Importantly, once such a Section 129 Notice has been sent to a consumer, the consumer can no longer refer the matter to a debt counsellor for debt review. This implies that a debtor who is not pro-active in seeking the help of a debt counsellor when falling in arrears, will not have the benefit of having his debt restructured once the creditor has issued a Section 129 Notice to him.

Once you start falling behind, seek the help of a reputable debt counsellor. Don’t delay until creditors are commencing with legal action against you before taking action. A debt counsellor can assist you to restructure your debt in a way that can help you manage your obligations.

Survival tip 4: You have the right to be placed under debt review

A consumer who cannot meet his financial obligations can approach a debt counsellor and apply to court to be placed under debt review. The effect of the debt review process is that should no legal proceedings have been taken against a consumer, all of the consumers’ obligations under his existing credit agreements can be restructured in such a manner that suits the consumers’ income.
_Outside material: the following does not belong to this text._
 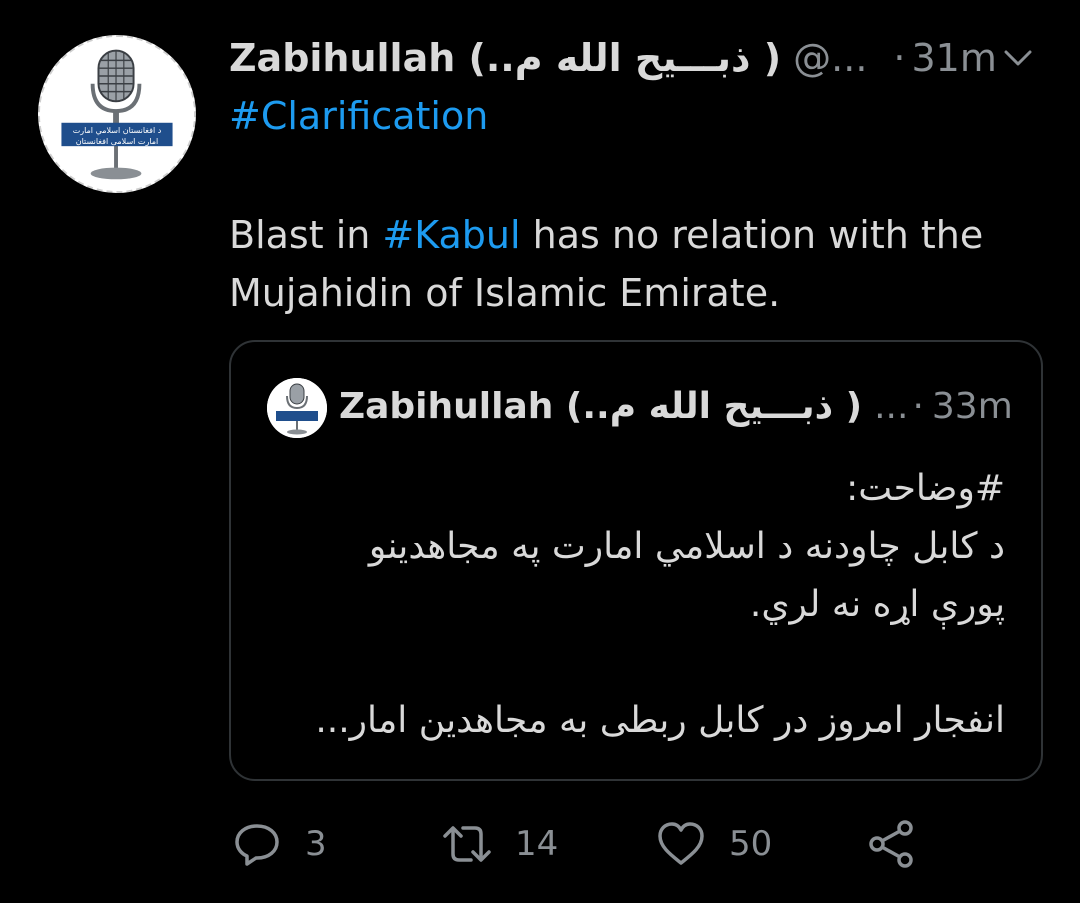 What do you see at coordinates (629, 844) in the screenshot?
I see `tweet-action-bar: 3 14 50` at bounding box center [629, 844].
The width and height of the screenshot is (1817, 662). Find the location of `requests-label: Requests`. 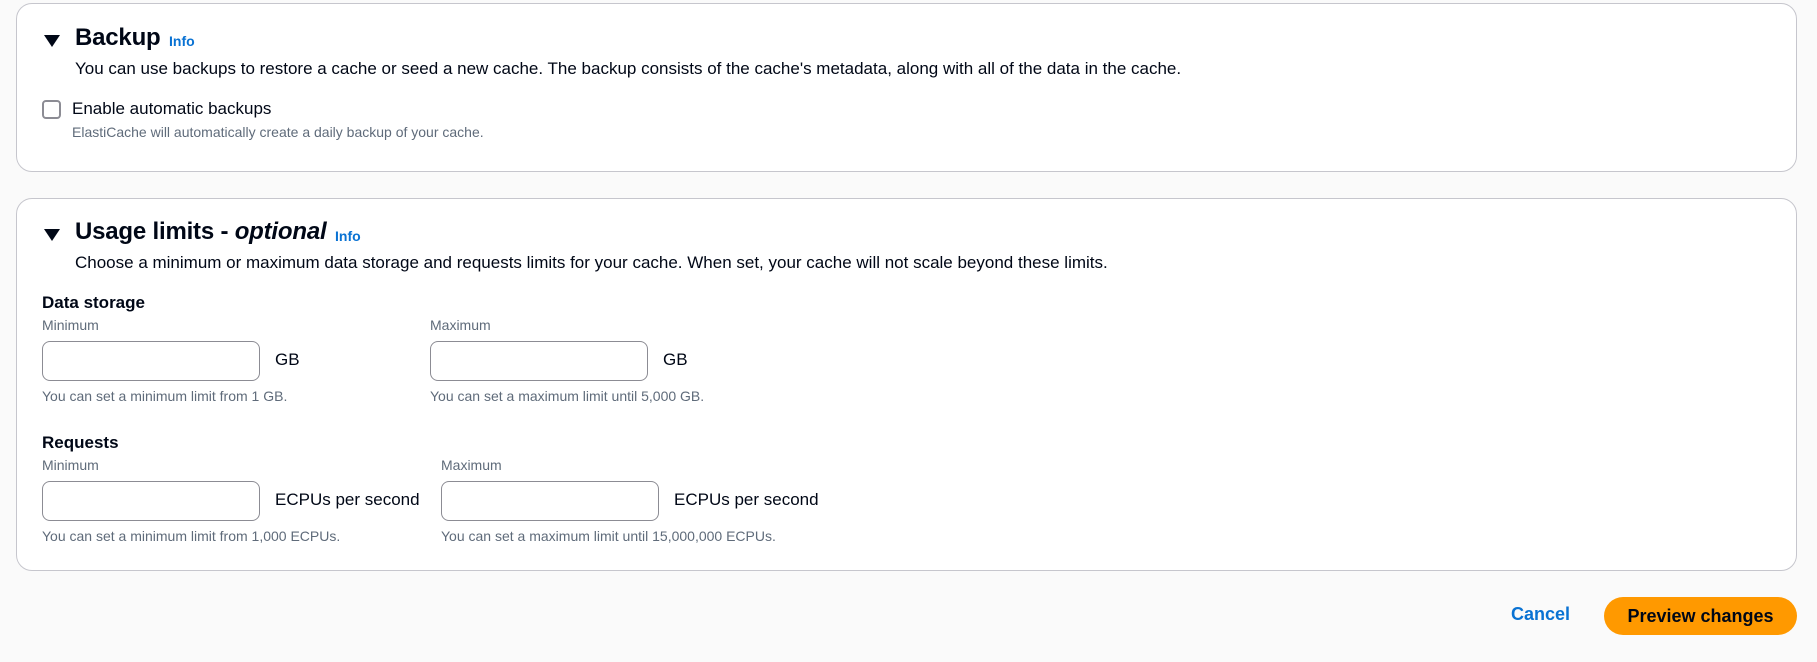

requests-label: Requests is located at coordinates (80, 442).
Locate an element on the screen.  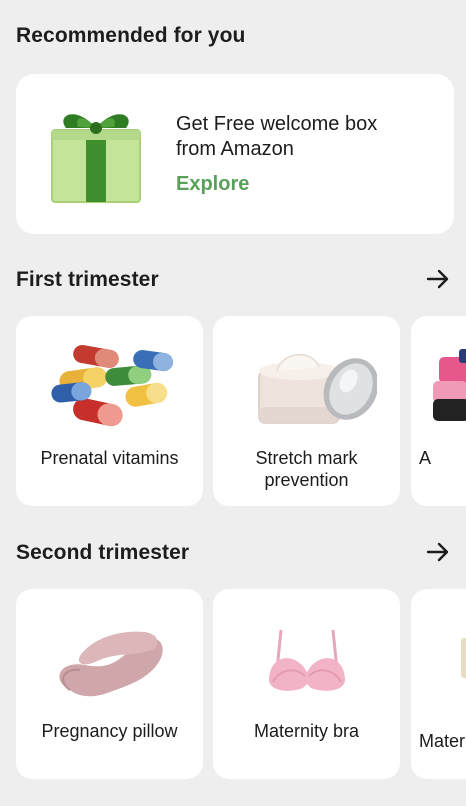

A further effect of the debt review process is that credit providers are barred from instituting legal action against the consumer in terms of their credit agreements with the consumer. Should a consumer be successful with an application to be placed under debt review or whilst such an application is pending the consumer is protected from legal action against him and the debt review will first have to be terminated by either a court order or in terms of the provisions of the NCA before a credit provider can take further steps against the consumer. Again it should be noted that should a credit provider commence with steps for the enforcement of a credit agreement by sending a Section 129 Notice to the consumer, that credit provider’s credit agreement cannot form part of any debt review process.

These basic tips can help a debtor avoid being caught in the spiral of bad debt and credit enforcement actions. A debtor has rights even when his credit obligations are not being met. However, acknowledging your predicament and seeking help early is key to affording you the ability to access the remedies provided by the NCA prior to formal debt collections processes commencing.